There is a creative ministry developed in Germantown, Maryland entitled “The Ministry of Money.” It offers retreats for people to examine their attitude toward money and material things. Part of the examination centered on one’s family’s financial history even if the family struggled to survive materially. What were the attitudes fostered and passed on? What baggage does one carry with him/her from the family experience of having or not having money and material means? Cultural and societal attitudes and how people overtly process them are also examined. How many persons would subject themselves to such a reflection? It, however, offers a practical means to determine who’s first, God or mammon?

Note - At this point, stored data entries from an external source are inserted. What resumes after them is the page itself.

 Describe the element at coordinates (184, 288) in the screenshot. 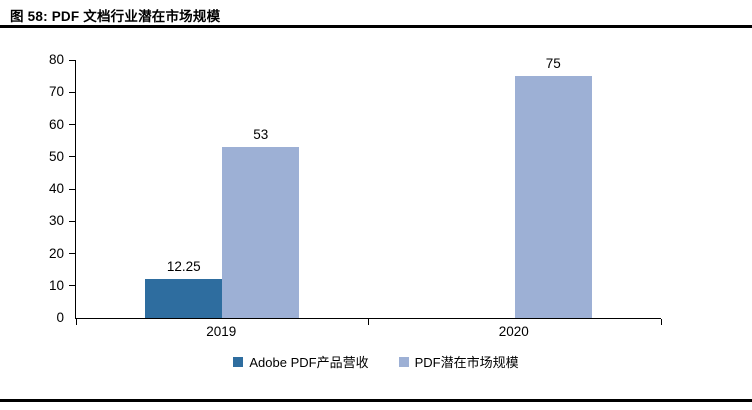

I see `bar-2019-adobe-revenue: 12.25` at that location.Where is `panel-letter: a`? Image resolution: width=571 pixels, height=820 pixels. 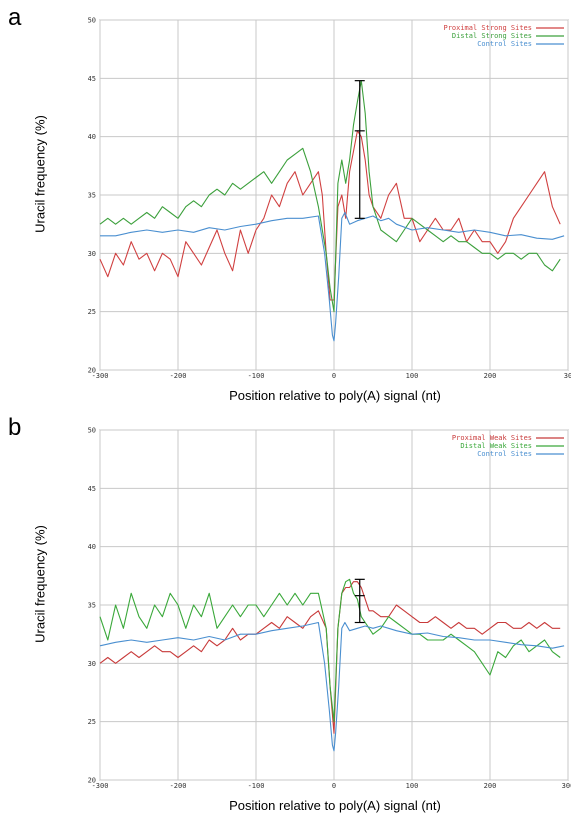
panel-letter: a is located at coordinates (15, 18).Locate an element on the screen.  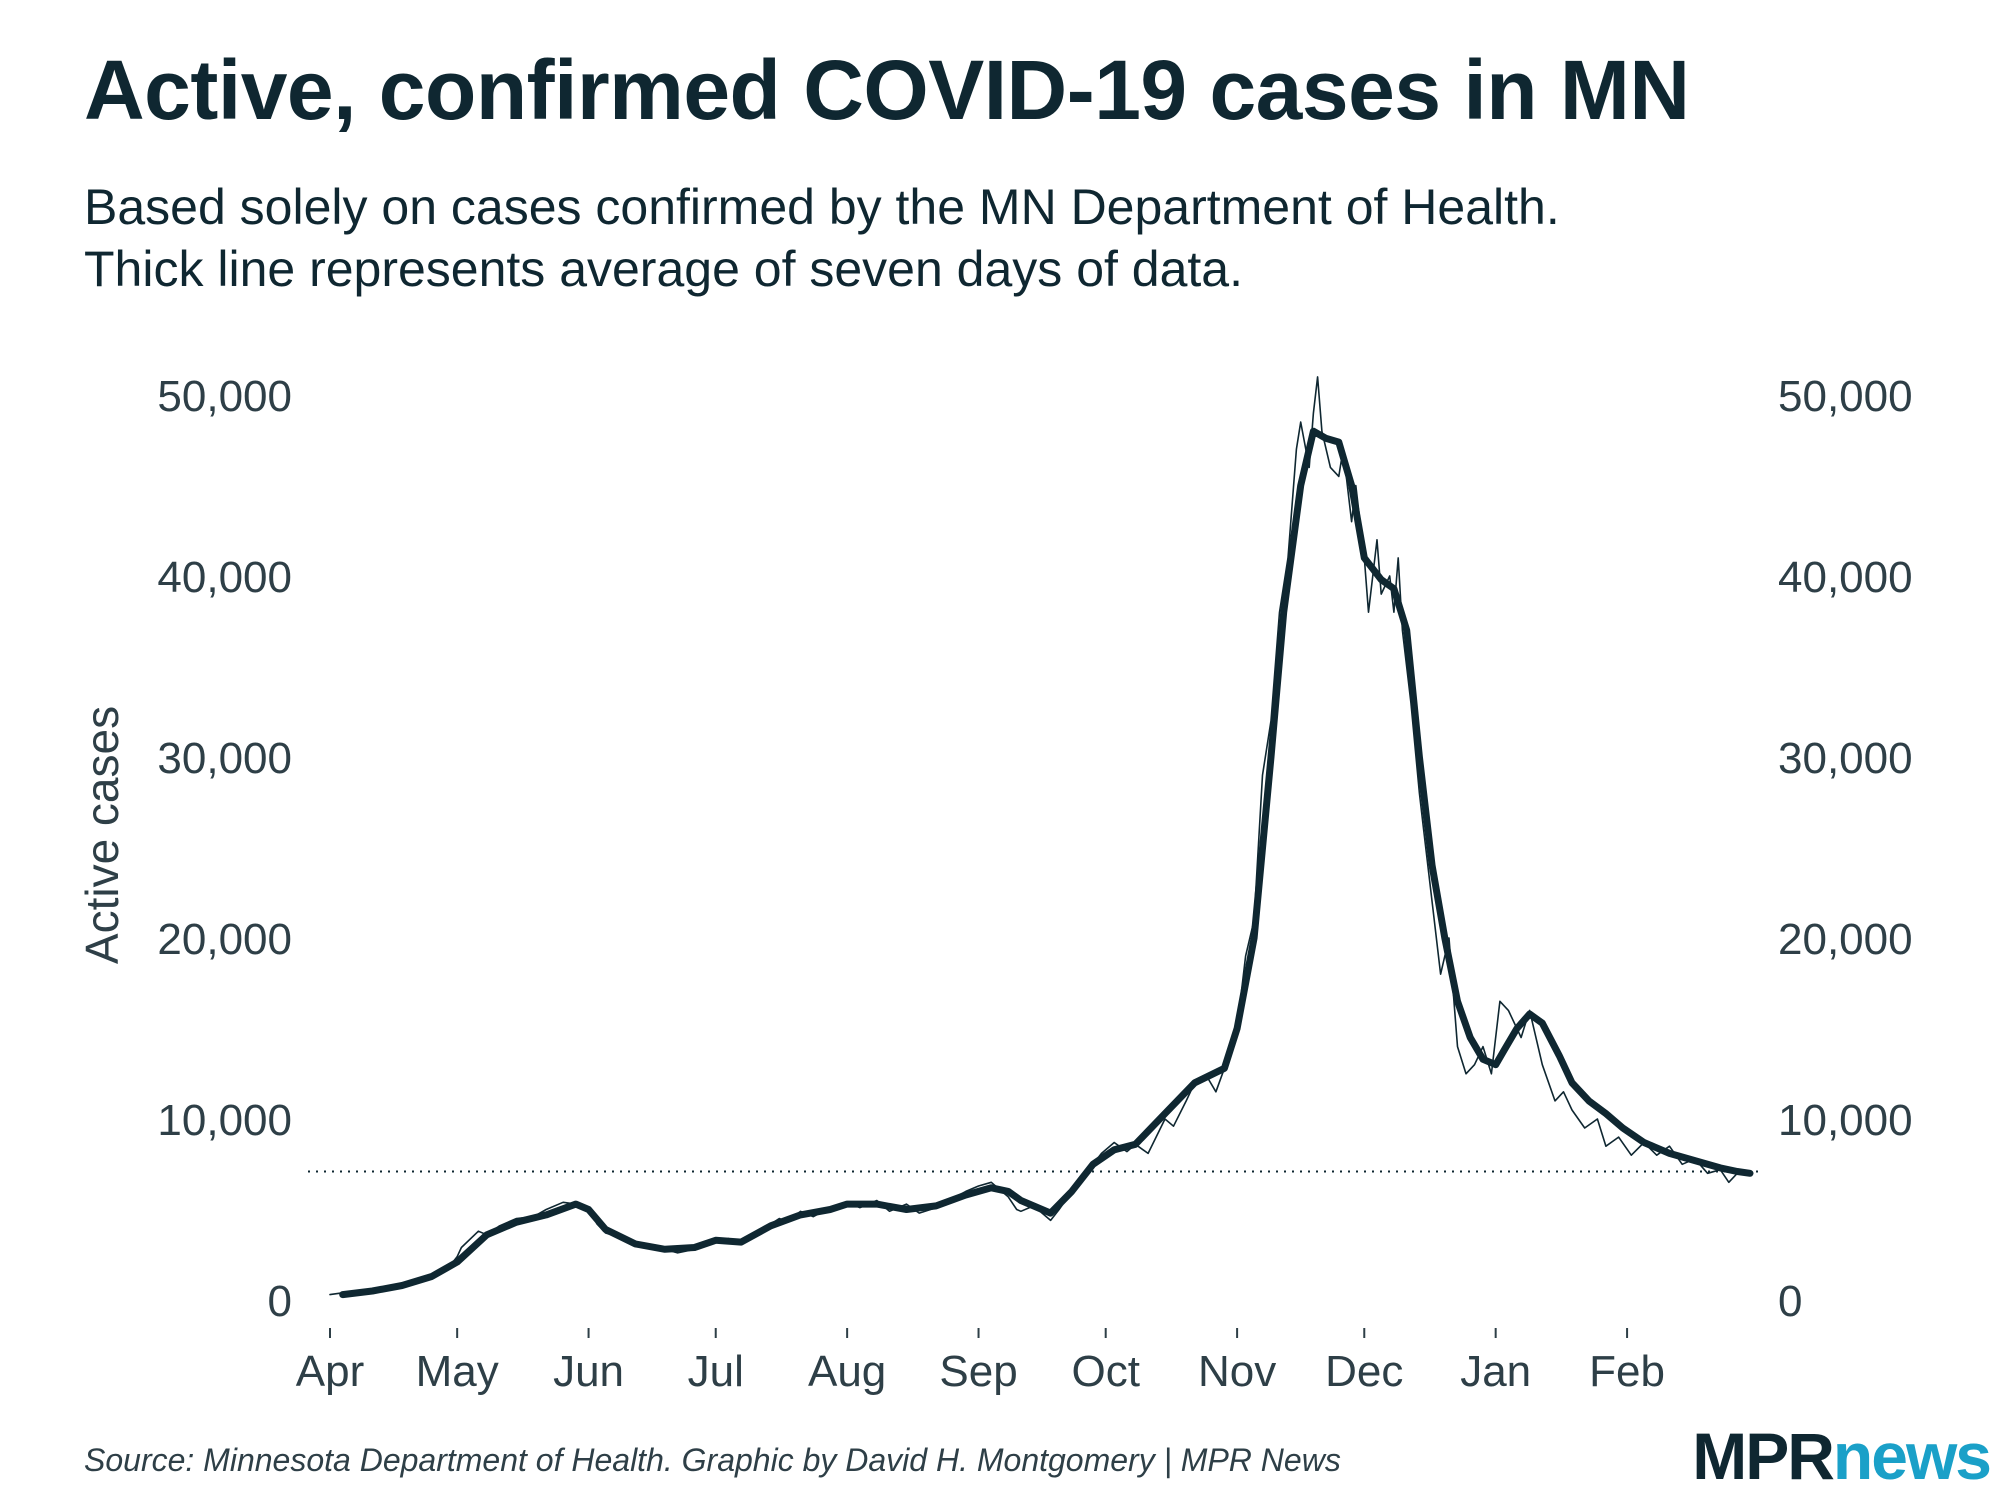
x-tick-label: Jan is located at coordinates (1496, 1372).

I had an uncle in Ireland. He was born years after “The Great Famine” which devastated the country and its people. The oral tradition of this event was powerful, affecting the psyche of the people for a long time after it happened. For those who didn’t migrate, the overriding fear was to end up in the poor house. This would be tantamount to a death sentence. As a result, my uncle hoarded what little money he earned. He was fearful of spending anything as it would possibly put him in great jeopardy in later years. There was no pension or state supported social net. It depended on each one to prepare for their future. He became a victim to what little money he had. Ultimately, he died of malnutrition, despite having money in the bank. His trust was in mammon. 

To be on a mission for the Kingdom of God seeks to balance means and end, self and others, the material and immaterial, security and insecurity. Essentially, it means being focused more on the common than the achievement of personal good. Unfortunately, many religious emphases are placed on external observances or rituals. Jesus’ teaching on God and mammon is to take an inner journey to question our attitude toward material possessions, to challenge ourselves to where our heart truly lies. This is best facilitated in a community that creates the environment for discernment. Alas, there are few communities which enable such self-journey to unmask mammon. It seems the more common journey is: through life’s trial and error, when a person gains and losses things, money and might have an epiphany that mammon was one’s god.

“The best things in life” are not the things a bumper sticker proclaims. Journeying with Jesus, we are provided with food that is not bread alone. In our willingness to be a disciple like those on the road to Emmaus, who realize their hearts were burning within them, we, too, can receive illumination from His presence.